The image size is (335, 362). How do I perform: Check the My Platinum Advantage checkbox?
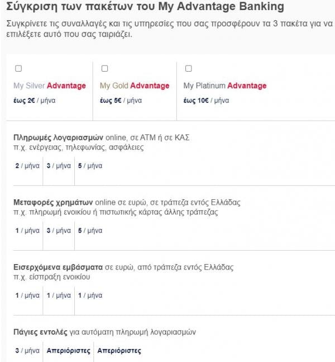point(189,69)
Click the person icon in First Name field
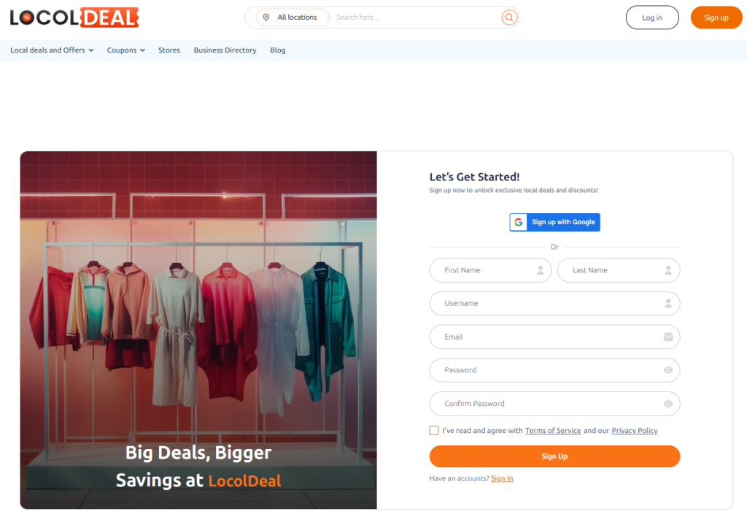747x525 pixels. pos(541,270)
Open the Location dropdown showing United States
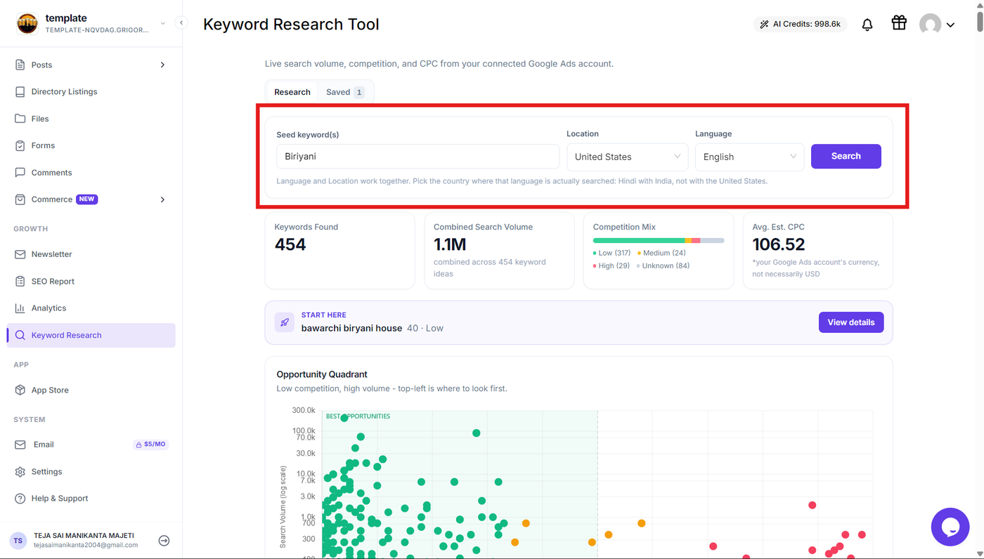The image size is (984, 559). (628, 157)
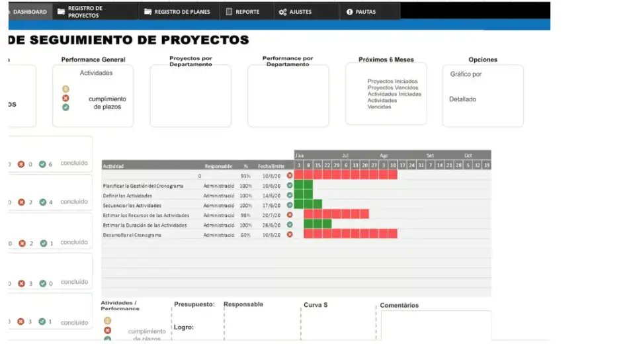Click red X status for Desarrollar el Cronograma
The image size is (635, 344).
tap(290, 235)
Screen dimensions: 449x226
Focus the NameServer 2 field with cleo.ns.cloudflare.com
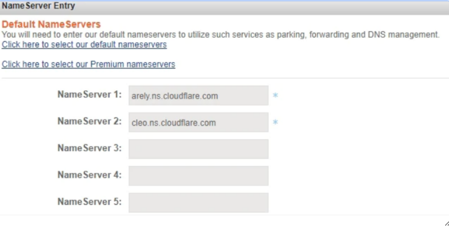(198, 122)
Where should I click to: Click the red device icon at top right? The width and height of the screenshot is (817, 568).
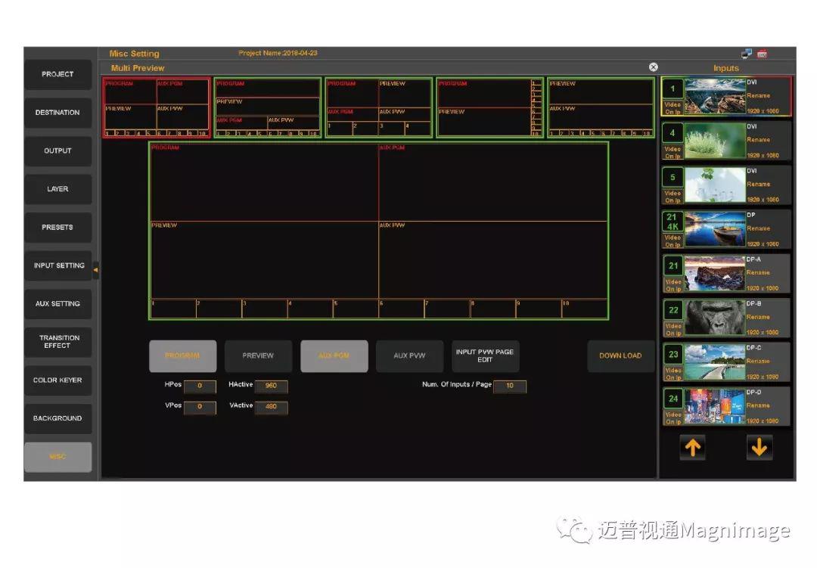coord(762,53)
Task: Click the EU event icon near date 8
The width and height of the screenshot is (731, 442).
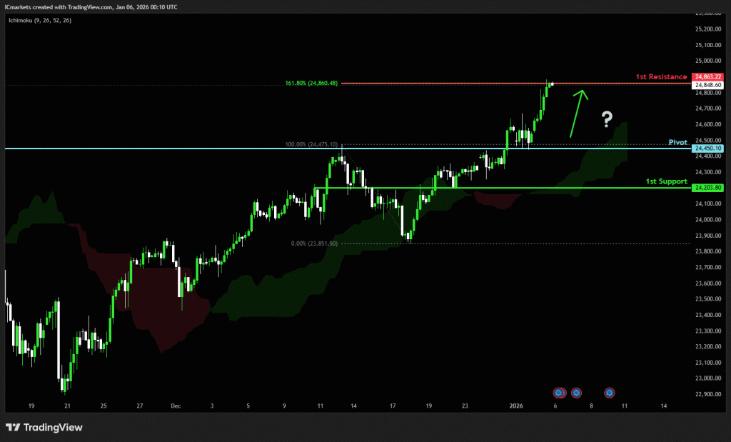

──────────────────────────────

In the copy, include every entry above exactly and leave out each picture.

The image size is (335, 362). How do I perform: Check the My Platinum Advantage checkbox?
point(189,69)
Click the person icon in First Name field
747x525 pixels. pos(541,270)
Open the Location dropdown showing United States
The image size is (984, 559). (628, 157)
Click red X status for Desarrollar el Cronograma
The image size is (635, 344).
tap(290, 235)
Screen dimensions: 449x226
Focus the NameServer 2 field with cleo.ns.cloudflare.com
(198, 122)
Where should I click to: Click the red device icon at top right? The width and height of the screenshot is (817, 568).
coord(762,53)
Task: Click the EU event icon near date 8
The width and height of the screenshot is (731, 442).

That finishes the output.